JetBlue Airways (JBLU 2.24%) said Wednesday it intends to cut April and May capacity by at least 40% and is seeking to delay new plane deliveries, the latest airline to cut as the industry attempt to deal with a dramatic slowdown in travel demand due to the COVID-19 coronavirus pandemic.

Airlines have been scrambling to cut flights and conserve cash as global travel demand has evaporated, with the pandemic expected to cost the global industry more than $100 billion in lost revenue in 2020.

A JetBlue aircraft parked on the tarmac.

Image source: JetBlue Airways.

JetBlue in a letter to employees Wednesday said that so far in March it is taking in about $4 million in bookings daily, down from about $22 million daily in March 2019, while issuing more than $20 million per day in credits.

"This is a stunning shift, which is being driven by fewer new bookings, much lower fares, and a customer cancel rate more than 10 times the norm," CEO Robin Hayes and president Joanna Geraghty wrote. "If you do the math, $4 million per day does not come anywhere close to covering our daily expenses. It is hard to predict how long these conditions will last and how much more challenging the environment may become."

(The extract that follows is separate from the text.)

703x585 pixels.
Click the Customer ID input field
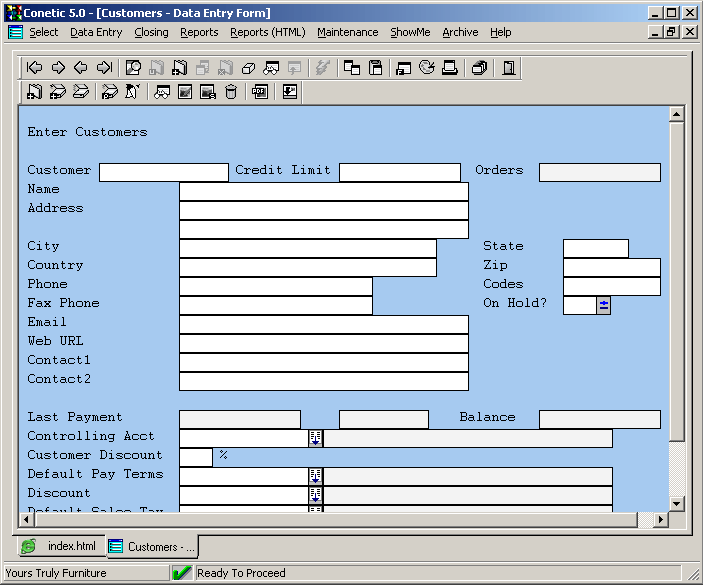pos(164,172)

JetBlue in response is bringing down its April and May schedules, and said it also expects "substantial cuts" in June and July. The airline is also grounding some airplanes, cutting spending where possible, and is in talks with Airbus to slow new aircraft deliveries and reduce aircraft pre-delivery.

Both Hayes and Geraghty are also taking a 50% pay cut.

JetBlue also called on the U.S. government to assist the airline industry during the crisis. There are concerns that absent government intervention there will be a global wave of bankruptcies in the sector, though the U.S. industry is relatively healthy compared to many international airlines.

JetBlue said it has entered into a term loan credit agreement providing up to $1 billion in added liquidity to help it through the crisis.